ОТРЫВОК ДЛЯ ЧТЕНИЯ>
**********
Но я отвлекся… В испытатели рвался он, к Чкалову. Валерий Палыч внял моей просьбе. Посоветовал Аркадию — в Военно-воздушную академию. Сказал: «Жалею, что сам не окончил, мне уже поздновато, а тебе в самый раз. После академии к себе возьму». Этот аргумент подействовал. И я обрадовался: четыре года передышки, не надо каждый день волноваться — жив ли, не разбился?.. Пока обучался на первом курсе, Аркадий с молодой женой жил у нас на Садовой — Земляном валу. После гибели Чкалова в декабре тридцать восьмого улице дали его имя… Он погиб, испытывая новый истребитель в районе Центрального аэродрома. Это недалеко от Военно-воздушной. И многие слушатели видели, как великий летчик тянул падающую машину, чтобы она не рухнула на жилые дома. Может быть, и Аркадий видел… Меня в это время не было в Москве. Перевели под Горький командиром батареи. Там — наша последняя встреча с Аркашей.
**********
ИСХОДНЫЕ ДАННЫЕ>
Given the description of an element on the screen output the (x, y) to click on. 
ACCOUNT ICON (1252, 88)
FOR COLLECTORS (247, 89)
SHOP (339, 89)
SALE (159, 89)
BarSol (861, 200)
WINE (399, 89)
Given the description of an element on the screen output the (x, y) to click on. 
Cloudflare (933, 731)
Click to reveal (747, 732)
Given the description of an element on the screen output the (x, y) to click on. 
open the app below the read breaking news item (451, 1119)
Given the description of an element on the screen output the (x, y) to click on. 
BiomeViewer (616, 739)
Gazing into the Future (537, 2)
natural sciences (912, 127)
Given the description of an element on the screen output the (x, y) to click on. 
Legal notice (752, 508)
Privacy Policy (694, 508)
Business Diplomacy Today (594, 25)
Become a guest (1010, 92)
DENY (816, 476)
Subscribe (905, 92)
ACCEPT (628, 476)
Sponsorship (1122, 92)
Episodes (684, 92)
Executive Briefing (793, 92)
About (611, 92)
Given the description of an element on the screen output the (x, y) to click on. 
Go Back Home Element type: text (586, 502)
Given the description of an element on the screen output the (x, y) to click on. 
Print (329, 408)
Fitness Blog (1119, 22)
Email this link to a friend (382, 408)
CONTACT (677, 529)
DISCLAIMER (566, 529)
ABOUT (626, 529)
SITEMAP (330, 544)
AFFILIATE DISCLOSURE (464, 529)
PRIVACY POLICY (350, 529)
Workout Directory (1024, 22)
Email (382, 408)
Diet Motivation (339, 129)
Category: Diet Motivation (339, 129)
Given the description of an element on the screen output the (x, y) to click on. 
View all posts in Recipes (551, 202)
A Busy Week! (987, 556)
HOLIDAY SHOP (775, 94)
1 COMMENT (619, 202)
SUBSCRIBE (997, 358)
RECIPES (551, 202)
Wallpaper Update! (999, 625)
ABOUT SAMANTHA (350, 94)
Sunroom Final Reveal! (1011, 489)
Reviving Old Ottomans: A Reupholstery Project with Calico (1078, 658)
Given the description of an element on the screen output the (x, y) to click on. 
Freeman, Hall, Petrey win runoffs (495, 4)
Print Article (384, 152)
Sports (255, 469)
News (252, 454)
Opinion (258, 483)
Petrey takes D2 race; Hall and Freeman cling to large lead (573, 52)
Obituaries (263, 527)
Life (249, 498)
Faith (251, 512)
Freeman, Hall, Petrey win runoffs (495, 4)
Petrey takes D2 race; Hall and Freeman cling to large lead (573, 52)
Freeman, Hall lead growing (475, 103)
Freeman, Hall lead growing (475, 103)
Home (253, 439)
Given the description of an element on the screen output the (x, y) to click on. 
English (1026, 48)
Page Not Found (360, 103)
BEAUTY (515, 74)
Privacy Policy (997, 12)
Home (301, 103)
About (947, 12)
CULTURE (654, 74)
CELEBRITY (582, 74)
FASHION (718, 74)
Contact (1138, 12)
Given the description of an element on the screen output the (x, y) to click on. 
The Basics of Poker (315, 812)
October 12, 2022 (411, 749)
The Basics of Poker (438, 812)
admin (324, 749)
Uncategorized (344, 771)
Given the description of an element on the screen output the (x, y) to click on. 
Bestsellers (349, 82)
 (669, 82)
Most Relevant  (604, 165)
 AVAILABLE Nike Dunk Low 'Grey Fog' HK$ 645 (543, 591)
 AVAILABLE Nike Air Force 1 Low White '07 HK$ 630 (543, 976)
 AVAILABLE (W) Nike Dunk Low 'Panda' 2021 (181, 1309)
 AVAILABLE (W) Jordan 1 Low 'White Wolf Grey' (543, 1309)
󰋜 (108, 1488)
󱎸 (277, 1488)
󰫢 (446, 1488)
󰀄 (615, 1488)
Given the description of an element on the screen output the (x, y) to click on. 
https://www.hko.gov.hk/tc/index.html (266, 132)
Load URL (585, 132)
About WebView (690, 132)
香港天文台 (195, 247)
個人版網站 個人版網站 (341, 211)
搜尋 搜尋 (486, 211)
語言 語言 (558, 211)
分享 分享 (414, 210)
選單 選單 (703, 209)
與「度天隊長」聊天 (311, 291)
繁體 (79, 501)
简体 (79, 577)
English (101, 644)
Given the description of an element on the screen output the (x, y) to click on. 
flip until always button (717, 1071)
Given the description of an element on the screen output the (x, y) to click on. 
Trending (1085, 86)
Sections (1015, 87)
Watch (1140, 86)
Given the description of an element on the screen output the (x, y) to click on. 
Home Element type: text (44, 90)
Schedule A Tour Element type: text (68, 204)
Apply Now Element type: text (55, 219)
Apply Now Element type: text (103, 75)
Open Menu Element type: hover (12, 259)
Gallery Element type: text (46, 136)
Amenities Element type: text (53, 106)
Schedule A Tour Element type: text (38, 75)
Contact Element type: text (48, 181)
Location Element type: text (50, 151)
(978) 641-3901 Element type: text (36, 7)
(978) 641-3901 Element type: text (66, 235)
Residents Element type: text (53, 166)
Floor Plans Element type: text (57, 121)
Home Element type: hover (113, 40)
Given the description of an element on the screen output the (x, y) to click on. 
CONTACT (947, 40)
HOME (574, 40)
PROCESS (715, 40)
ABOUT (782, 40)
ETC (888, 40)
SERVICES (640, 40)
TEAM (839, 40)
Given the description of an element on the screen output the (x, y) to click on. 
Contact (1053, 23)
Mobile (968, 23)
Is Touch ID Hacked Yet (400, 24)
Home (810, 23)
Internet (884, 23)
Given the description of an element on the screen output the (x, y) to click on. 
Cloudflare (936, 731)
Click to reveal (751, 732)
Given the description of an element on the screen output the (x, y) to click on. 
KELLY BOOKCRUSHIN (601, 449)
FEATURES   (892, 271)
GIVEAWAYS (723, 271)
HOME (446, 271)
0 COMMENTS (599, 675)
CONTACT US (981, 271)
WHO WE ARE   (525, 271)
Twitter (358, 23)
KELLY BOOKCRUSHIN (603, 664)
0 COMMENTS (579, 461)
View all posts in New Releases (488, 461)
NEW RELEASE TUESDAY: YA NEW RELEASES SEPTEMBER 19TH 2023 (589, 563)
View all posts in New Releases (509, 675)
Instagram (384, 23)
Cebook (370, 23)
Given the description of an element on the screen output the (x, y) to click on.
**********
ВАШИ ЗАДАНИЯ>
1. Куда, согласно отрывку для чтения, Чкалов посоветовал Аркадию пойти учиться?
2. Подхватите воспоминания об Аркадии и Чкалове и продолжите их после последней фразы отрывка для чтения.

ОТВЕТЫ>
1. В Военно-воздушную академию.

2.
Это было ровно за два года до войны, в последних числах июня. Возвращаюсь со стрельб. Плетусь усталый мимо футбольного поля, вижу, какие-то незнакомые лейтенанты с голубыми петлицами на гимнастерках гоняют мяч. Летчики? Откуда? В воротах невысоконький, ловко прыгающий, ловко отбивающий удары старший лейтенант с усиками. Аркашка! Ну, конечно, выбрал чего потруднее — с таким ростом в воротах… Оказывается, первокурсников академии, сдавших годовые экзамены, послали перед каникулами в учебную командировку. Объезжают для ознакомления разные рода войск, побывали у пехоты, у танкистов, у моряков и вот к нам явились, в артиллерию. Три дня у нас в распоряжении. Начальство прикрепило к летчикам меня. Чтобы дать возможность пообщаться с братишкой. Да и в интересах дела: я неплохо знал все артиллерийские системы и калибры. В теоретическом классе не сидели, целый день на полигоне, все виды стрельб показал я им. В том числе и дистанционную батареей, наиболее сложную из стрельб, когда снаряды разрываются в воздухе, и должен быть особенно точен расчет расстояния, высоты, направления, сноса на ветер и прочих параметров.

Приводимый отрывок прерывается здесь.